Collected data:
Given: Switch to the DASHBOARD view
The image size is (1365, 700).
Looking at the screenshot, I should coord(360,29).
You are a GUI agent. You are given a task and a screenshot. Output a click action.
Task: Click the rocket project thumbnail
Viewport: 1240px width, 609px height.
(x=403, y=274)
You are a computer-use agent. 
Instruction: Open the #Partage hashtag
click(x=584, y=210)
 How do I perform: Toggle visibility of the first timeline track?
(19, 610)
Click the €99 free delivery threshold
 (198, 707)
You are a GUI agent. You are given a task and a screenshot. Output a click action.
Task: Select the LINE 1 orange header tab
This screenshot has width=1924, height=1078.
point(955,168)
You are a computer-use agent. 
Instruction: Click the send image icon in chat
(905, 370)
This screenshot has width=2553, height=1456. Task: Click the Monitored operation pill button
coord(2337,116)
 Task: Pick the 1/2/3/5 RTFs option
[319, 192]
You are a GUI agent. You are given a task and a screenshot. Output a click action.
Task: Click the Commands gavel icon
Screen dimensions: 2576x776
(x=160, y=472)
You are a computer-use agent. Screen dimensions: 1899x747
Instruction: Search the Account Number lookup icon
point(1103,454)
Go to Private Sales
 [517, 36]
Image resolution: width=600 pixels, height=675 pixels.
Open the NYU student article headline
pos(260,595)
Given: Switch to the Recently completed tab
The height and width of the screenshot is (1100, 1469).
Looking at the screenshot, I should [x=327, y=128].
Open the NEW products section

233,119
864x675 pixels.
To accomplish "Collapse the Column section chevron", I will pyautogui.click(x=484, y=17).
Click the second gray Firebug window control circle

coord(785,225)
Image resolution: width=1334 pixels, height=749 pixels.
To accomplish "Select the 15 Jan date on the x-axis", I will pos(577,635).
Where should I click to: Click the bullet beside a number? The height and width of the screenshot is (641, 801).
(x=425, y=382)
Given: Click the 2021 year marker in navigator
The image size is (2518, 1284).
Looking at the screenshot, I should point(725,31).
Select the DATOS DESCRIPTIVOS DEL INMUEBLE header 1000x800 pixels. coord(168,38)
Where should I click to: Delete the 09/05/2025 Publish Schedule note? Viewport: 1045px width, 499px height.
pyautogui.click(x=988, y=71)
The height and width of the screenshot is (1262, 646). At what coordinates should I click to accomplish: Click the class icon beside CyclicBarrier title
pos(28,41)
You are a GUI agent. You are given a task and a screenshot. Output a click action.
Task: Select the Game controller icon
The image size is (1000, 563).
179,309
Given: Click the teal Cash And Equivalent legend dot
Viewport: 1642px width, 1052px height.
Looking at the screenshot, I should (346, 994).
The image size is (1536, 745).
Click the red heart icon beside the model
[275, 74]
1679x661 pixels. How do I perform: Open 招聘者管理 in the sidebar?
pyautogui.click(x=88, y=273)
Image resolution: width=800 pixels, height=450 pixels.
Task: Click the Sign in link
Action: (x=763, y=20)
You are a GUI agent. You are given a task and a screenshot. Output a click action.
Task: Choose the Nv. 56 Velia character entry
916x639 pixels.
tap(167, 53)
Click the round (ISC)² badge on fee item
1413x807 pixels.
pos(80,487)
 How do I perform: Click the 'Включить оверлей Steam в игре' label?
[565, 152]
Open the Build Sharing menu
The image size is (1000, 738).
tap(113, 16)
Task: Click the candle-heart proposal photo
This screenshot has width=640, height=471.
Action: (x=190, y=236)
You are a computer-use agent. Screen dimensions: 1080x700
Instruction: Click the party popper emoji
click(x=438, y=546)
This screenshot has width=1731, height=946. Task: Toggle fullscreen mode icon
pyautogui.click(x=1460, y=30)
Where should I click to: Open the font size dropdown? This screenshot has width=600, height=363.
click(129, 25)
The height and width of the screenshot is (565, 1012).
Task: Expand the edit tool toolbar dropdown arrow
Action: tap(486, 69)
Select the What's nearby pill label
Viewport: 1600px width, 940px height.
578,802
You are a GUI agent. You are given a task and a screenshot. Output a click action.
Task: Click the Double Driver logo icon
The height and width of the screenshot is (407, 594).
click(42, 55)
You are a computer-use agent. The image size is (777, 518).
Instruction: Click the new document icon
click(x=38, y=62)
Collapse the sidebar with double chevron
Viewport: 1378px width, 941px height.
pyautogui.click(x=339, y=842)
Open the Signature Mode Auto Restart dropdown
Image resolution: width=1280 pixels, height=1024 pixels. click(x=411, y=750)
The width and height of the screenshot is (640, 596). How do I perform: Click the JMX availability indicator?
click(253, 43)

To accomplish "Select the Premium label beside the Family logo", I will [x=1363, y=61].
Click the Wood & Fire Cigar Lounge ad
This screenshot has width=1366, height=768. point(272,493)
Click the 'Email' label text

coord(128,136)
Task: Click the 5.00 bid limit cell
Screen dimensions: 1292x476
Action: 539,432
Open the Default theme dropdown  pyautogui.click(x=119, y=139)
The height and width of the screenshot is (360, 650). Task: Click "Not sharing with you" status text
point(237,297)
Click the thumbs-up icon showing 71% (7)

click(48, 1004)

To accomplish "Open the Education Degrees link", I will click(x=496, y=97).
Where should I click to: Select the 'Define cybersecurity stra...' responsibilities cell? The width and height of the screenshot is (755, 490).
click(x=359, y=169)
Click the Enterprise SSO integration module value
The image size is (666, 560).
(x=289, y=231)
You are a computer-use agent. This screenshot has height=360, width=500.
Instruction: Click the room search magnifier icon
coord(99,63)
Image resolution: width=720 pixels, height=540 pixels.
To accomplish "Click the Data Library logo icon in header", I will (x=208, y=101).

YOUR TASK
Search the data for "computer" and list every line in which it occurs.

WRITTEN SOLUTION
You are a computer-use agent. 
You are a computer-use agent. 
You are a computer-use agent. Screen dimensions: 1899x747
You are a computer-use agent. Screen dimensions: 1080x700
You are a computer-use agent. The image size is (777, 518).
You are a computer-use agent. This screenshot has height=360, width=500.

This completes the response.